重篤な血友病Aを有する対象における、組換え第VIII因子Fc融合タンパク質(rFVIIIFc)予防を用いた長期的改変血友病関節健康スコア(mHJHS)のアウトカム
血友病性関節症は、依然として血友病の管理における課題である(Knobeら、J Comorbidity.2011;1(1):51~59頁;Simpsonら、Expert Rev Hematol.2012;5(4):459~68頁)。血友病関節健康スコア(HJHS)は、血友病性関節症の発生を検出するために使用することができる第1選択の手段である(Oymakら、J Pediatr Hematol Oncol.2015;37(2):e80~5頁)。骨格筋アウトカムの改善は、血友病Aのための予防処置の有効性の重要な尺度である(Blanchetteら、Haemop
hilia.2004;10(Suppl.S4):97~104頁)。それぞれ、rFVIIIFcピボタル第3相試験(Mahlanguら、Blood.2014;123(3):317~325頁)および小児rFVIIIFcピボタル第3相治験(Youngら、J Thromb Haemost.2015;13(6):967~977頁)を完了した成人/青年および小児間でのrFVIIIFcの長期安全性および効能が、進行中のrFVIIIFc拡張試験に由来する中間データを使用して確立されている(Nolanら、Haemophilia.2016;22(1):72~80頁)。骨格筋アウトカムに対するrFVIIIFcの長期的影響の決定には、さらなる試験を必要とするであろう。
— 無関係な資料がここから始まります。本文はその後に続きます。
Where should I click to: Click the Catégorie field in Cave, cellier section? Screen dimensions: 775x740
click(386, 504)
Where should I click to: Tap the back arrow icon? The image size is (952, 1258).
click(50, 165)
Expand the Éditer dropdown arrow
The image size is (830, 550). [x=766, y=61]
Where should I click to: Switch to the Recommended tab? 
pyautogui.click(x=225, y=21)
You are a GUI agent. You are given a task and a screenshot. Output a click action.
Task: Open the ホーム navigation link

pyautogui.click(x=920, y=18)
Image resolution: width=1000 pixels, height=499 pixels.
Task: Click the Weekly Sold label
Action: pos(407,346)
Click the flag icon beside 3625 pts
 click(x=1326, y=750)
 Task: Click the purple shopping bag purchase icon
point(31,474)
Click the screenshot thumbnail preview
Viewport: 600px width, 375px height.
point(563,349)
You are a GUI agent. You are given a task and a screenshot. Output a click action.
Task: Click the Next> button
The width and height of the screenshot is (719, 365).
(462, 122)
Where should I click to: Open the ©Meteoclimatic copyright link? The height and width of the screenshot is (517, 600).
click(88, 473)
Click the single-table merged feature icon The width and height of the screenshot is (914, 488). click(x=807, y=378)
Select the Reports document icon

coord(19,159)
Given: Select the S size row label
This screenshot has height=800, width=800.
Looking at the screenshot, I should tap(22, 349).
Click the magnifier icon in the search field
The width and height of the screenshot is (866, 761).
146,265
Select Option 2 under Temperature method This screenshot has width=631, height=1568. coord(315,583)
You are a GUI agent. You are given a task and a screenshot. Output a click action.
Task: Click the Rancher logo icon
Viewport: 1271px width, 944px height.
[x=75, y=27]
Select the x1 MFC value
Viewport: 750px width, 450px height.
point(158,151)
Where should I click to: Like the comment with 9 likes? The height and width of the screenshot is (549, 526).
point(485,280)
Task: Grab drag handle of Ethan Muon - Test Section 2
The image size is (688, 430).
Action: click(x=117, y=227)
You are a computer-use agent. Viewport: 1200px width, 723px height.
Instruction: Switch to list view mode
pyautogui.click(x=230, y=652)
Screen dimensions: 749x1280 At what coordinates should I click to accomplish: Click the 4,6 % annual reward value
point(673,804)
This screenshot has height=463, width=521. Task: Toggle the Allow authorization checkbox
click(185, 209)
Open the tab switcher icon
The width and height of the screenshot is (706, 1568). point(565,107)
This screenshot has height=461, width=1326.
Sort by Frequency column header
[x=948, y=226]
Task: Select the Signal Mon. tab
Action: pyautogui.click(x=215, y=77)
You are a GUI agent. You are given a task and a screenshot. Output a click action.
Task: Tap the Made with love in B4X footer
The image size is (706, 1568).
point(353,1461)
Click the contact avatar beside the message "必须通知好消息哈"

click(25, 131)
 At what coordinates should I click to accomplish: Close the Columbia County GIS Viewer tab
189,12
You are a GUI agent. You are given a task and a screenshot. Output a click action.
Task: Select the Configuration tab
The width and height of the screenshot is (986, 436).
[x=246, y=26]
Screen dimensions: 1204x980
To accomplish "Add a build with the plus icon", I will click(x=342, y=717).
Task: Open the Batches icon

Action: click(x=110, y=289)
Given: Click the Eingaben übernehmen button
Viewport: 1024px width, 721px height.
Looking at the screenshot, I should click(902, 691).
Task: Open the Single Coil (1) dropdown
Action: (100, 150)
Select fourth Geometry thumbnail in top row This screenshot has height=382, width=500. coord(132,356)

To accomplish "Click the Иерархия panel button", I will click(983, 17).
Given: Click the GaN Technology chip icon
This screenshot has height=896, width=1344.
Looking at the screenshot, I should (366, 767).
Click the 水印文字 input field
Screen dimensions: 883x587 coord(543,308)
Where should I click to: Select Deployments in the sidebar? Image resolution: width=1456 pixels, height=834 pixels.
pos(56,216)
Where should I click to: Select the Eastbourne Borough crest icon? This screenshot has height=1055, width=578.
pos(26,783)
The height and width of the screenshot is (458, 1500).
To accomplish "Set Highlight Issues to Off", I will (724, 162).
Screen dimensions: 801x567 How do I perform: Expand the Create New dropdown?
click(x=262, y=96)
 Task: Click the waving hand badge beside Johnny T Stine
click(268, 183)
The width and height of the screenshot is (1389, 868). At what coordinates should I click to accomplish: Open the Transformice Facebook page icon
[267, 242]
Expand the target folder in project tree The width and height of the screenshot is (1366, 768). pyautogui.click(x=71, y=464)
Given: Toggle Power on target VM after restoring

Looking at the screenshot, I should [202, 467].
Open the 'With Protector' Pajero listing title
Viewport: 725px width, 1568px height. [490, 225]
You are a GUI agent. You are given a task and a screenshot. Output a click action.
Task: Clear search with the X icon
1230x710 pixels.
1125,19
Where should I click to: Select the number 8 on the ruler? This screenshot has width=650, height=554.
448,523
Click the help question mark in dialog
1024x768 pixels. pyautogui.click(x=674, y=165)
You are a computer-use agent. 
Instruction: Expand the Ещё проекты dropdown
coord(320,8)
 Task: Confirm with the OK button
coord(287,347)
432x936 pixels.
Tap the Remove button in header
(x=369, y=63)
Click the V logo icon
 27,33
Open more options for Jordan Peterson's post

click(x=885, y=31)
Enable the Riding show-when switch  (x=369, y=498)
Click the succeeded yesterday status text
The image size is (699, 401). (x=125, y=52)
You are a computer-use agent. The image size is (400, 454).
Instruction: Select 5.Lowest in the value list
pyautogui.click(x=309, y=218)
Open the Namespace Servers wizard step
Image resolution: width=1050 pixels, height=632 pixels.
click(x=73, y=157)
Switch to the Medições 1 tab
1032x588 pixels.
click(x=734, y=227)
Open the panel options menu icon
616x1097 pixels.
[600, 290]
本試験の目的は、改変血友病関節健康スコア(mHJHS)を使用して、rFVIIIFcピボタル第3相試験およびrFVIIIFc拡張試験に由来する長期的関節健康データを報告することである。
mHJHSは、関節疼痛および歩行に関する応答選択肢を、より少ないカテゴリーに要約し、不安定性に関する評価を加え、総スコアが標準的なHJHS(範囲、0~124)と比較して低い(範囲、0~116;0は正常な関節機能を示し、116は重篤な疾患を示す)という点で、標準的なHJHSと異なる(表4を参照されたい)。2週間以内の出血の前のスコアは除外した。外科的介入を受けた関節に関するスコアを、最後の観察の繰り越しを使用して帰属させた。年々の変化を評価するために、4つの時点(rFVIIIFcピボタル第3相試験ベースライン、rFVIIIFc拡張試験ベースライン、rFVIIIFc拡張試験1年目、およびrFVIIIFc拡張試験2年目)でmHJHSデータを有していたrFVIIIFc拡張試験の対象を、このポストホック分析に含有させた。rFVIIIFcピボタル第3相試験ベースラインからrFVIIIFc拡張試験2年目までのmHJHSスコアの変化(負の値は改善を示す)を、記述統計値を使用してまとめた。rFVIIIFcピボタル第3相試験ベースラインからフォローアップ訪問までのmHJHSスコアの変化を、(1)総スコア(範囲、0~116;試験前レジメン(予防と出血時止血)による;初期mHJHSに基づく機能障害の重篤度による;およびベースライン時の標的関節の存在による);(2)標的関節(範囲、0~19:単一の標的関節に関する全ての質問の合計);(3)体重負荷(例えば、足首および膝)および非体重負荷(例えば、肘)関節(範囲、0~38:単一の位置での左右の関節の合計);ならびに(4)個々の構成要素(可動域(範囲、0~36:全ての関節の「伸展喪失[足首の背屈]」および「屈曲喪失[足首の底屈]の質問の組合せ);腫れ(範囲、0~24:全ての関節の「腫れ」および「腫れの持続期間」の質問の組合せ);および筋力(範囲、0~6:全ての関節の合計))についてまとめた。
rFVIIIFcピボタル第3相試験ベースラインと、rFVIIIFc拡張試験2年目との差異を、対応のあるt検定を使用して分析した。この分析はアドホックであったため、統計的有意性を推測するためにP値を使用しなかった。サブグループ分析のために、記述統計値のみを提供する。